ASSIGNMENT> In the entries that follow, the first line to write out is the one containing "This screenshot has width=520, height=548.", and the last is the one containing "Expand the system tray hidden icons chevron". Reproduce that stretch exactly, with nothing before or after it.

** Opening EXERCISE DATA block **

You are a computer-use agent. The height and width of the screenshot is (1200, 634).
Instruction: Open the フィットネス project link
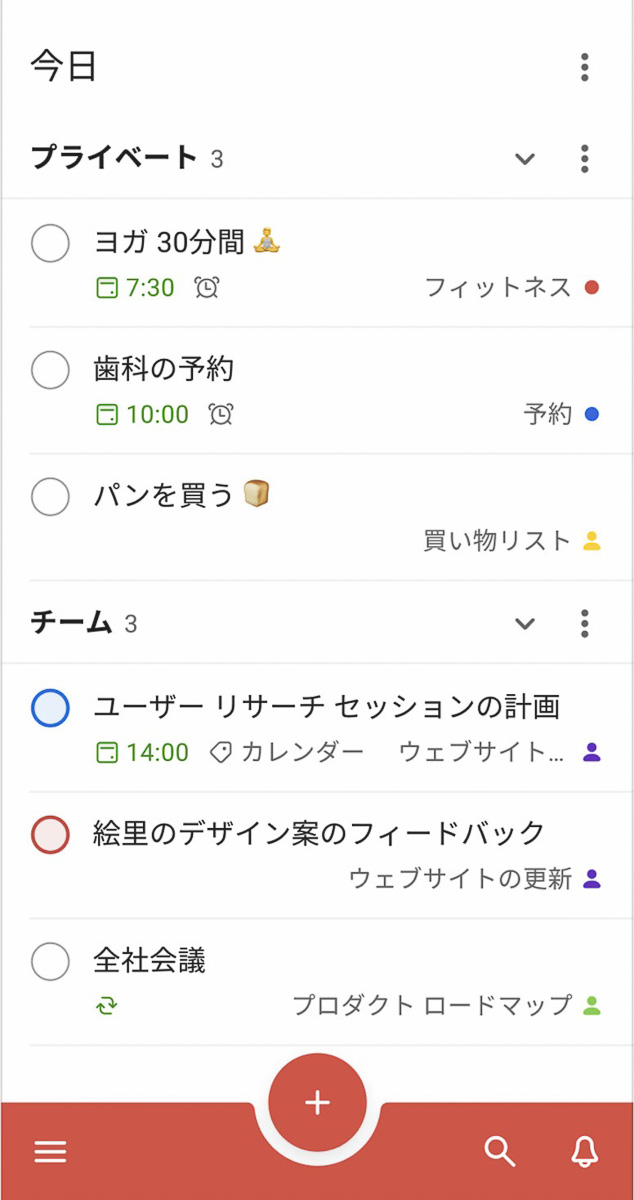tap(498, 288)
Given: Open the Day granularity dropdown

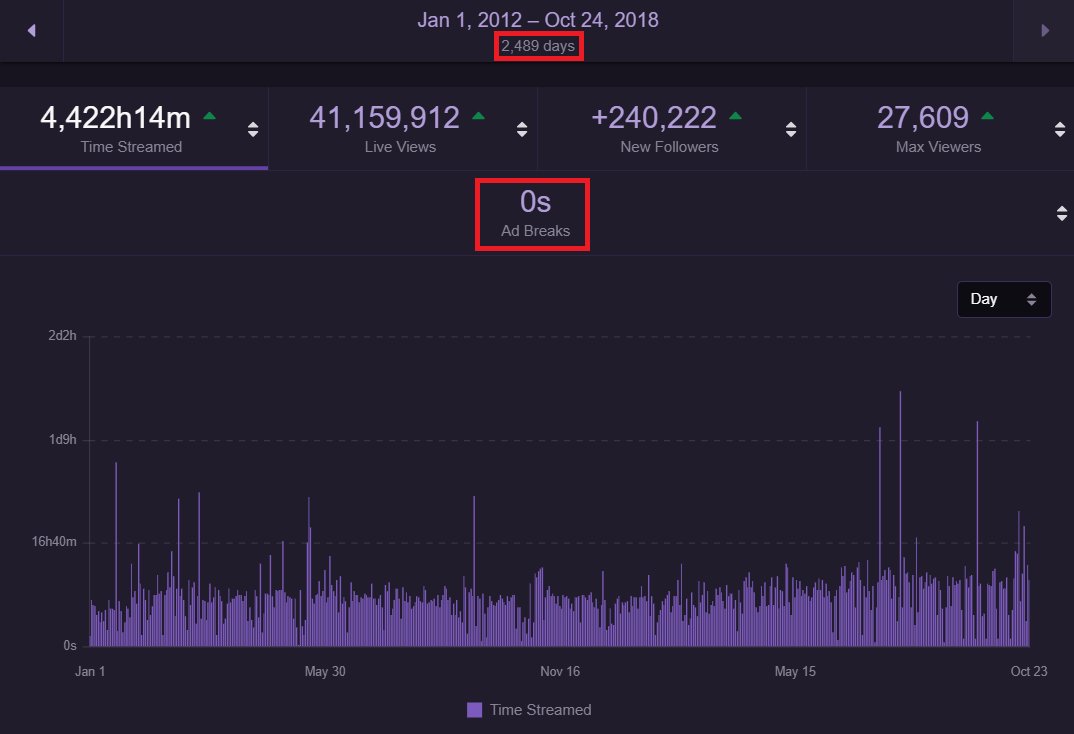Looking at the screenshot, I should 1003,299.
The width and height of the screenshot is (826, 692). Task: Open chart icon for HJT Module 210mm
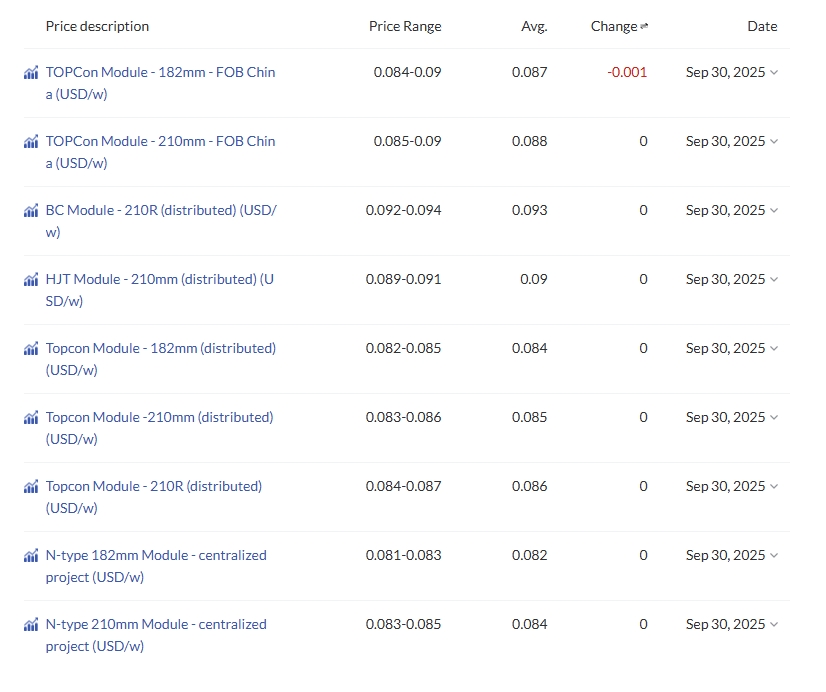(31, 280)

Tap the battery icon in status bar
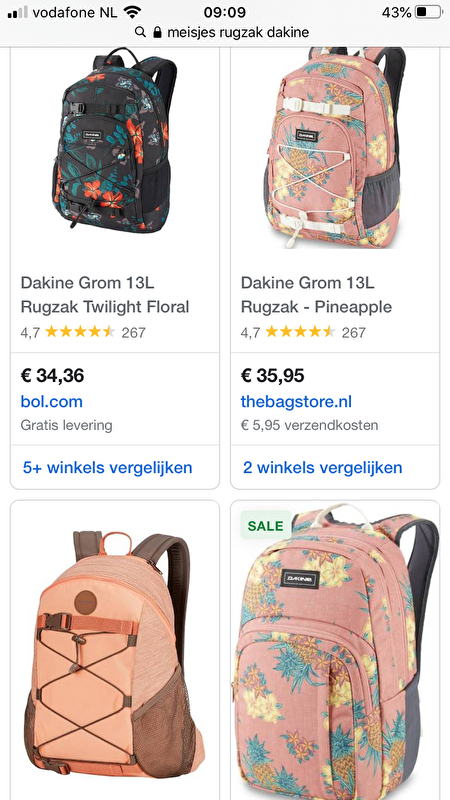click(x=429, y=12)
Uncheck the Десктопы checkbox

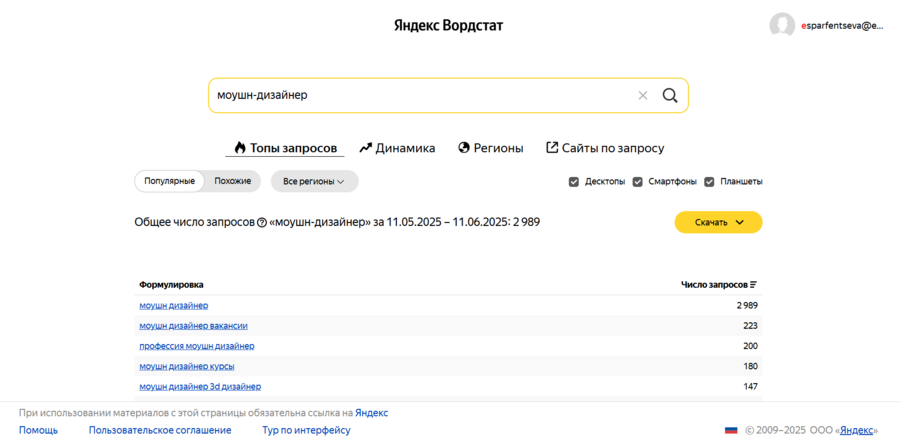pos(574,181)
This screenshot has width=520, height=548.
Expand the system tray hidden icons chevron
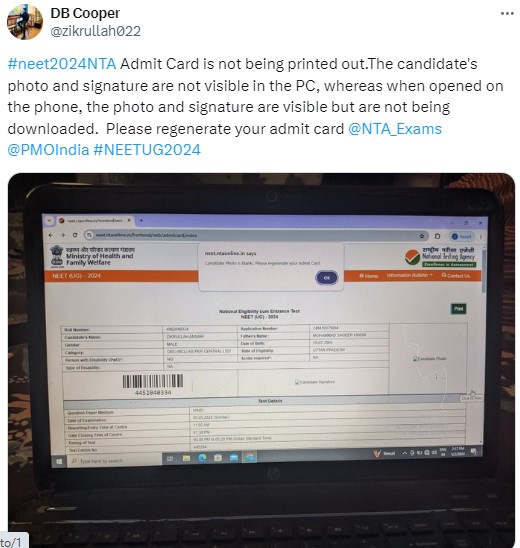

** Closing EXERCISE DATA block **
** Opening EXERCISE DATA block **

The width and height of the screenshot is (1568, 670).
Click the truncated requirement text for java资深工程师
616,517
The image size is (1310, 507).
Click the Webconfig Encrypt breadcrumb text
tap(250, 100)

** Closing EXERCISE DATA block **

REPLY TO THE TASK>
This screenshot has width=520, height=548.
Expand the system tray hidden icons chevron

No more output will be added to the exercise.